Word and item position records

==================================================

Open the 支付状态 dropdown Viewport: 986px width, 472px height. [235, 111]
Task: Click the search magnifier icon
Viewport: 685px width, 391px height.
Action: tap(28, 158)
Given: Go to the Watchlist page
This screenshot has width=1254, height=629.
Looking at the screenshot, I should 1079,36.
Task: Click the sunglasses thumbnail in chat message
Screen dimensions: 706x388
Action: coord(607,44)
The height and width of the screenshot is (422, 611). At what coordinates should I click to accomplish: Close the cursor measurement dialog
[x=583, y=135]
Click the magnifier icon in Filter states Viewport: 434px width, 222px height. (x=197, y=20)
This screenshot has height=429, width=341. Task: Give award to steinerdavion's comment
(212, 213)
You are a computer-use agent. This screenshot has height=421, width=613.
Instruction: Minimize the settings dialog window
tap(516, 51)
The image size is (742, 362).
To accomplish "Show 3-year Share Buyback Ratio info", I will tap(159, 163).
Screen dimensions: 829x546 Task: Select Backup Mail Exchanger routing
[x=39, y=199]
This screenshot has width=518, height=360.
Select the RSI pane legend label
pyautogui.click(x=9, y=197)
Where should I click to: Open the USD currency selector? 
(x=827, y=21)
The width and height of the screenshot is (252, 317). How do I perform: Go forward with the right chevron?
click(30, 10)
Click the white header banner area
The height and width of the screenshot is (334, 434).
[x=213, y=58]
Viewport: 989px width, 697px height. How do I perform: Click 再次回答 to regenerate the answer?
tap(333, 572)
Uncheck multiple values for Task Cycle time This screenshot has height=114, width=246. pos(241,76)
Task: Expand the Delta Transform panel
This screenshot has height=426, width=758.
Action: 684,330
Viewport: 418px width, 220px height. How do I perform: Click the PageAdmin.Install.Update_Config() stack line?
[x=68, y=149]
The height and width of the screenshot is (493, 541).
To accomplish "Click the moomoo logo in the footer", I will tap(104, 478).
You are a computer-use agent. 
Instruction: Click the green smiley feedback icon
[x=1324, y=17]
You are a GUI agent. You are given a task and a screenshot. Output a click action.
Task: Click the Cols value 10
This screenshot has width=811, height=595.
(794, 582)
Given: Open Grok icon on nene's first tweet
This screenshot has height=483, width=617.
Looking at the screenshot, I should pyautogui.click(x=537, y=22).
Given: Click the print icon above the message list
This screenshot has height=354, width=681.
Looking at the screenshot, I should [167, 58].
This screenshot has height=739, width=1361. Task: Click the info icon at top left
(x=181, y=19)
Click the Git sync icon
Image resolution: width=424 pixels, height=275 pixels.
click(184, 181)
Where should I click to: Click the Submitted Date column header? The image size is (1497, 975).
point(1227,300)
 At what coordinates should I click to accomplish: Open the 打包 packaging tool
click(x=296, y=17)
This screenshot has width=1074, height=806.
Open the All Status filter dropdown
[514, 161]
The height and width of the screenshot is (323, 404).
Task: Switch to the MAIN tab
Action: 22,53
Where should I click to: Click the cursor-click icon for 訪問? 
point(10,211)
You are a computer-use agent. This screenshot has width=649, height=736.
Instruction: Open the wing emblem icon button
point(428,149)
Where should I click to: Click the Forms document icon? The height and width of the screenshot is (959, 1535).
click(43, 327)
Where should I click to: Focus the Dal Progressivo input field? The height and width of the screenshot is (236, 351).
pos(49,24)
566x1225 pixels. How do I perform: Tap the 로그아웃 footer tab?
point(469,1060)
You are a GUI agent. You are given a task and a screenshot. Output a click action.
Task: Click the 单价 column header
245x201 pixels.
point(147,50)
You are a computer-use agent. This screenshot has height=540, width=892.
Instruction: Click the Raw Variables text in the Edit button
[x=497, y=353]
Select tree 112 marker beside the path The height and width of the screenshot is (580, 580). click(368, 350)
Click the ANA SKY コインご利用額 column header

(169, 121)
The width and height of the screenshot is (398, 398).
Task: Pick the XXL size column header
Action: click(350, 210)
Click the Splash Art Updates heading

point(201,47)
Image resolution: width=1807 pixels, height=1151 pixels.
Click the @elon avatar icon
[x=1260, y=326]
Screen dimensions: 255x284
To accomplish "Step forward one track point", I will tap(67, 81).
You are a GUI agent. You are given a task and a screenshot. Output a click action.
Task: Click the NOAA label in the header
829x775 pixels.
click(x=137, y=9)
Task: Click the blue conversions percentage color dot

==================================================

### Task details
Gather every line of the records that contains the word "label" and copy each of those lines in full.

### Solution below
Select the RSI pane legend label
Task: Click the NOAA label in the header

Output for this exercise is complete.